Scientific Reports | Vol.9, Issue.1 | | Pages
Comparing Remote Sensing Methods for Monitoring Karst Rocky Desertification at Sub-pixel Scales in a Highly Heterogeneous Karst Region
Abstract Rugged karst terrain relief that creates shadows in satellite imagery, combined with high karst landscape heterogeneity stand in the way of fractional cover retrieval on karst rocky desertification (KRD) monitoring. In this study, we explored the feasibility of applying multispectral high spatial resolution Advanced Land Observing Satellite (ALOS) imagery for the fractional cover extraction of rocky outcrops. Dimidiate pixel model (DPM) and spectral mixture analysis (SMA) approaches (including simple endmember spectral mixture analysis and multiple endmember spectral mixture analysis) were selected to explore their feasibility for KRD monitoring through accuracy improvement for fraction estimation.
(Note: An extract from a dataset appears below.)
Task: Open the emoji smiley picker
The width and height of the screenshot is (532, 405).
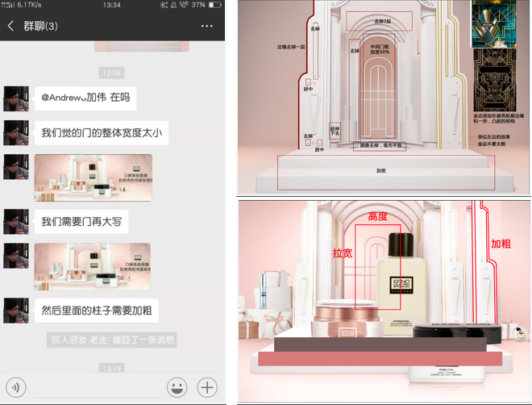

Results showed fractional cover retrievals at the sub-pixel scale is essential in highly heterogeneous karst landscapes. Indeed, mixed pixels accounted for 93.7% of the study area in southwest China. Multiple endmember spectral mixture analysis achieved high overall accuracy (80.5%) in monitoring the percentage of rocky outcrop land cover. Furthermore, the predicted exposed bedrock coverage via spectral mixture analysis were similar in sunlit and shadow areas for the same surface types. This reflected that SMA methods could effectively reduce topographic effects of satellite imagery to improve the accuracy of fractional cover extraction at sub-pixel level in heterogeneous and rugged landscapes.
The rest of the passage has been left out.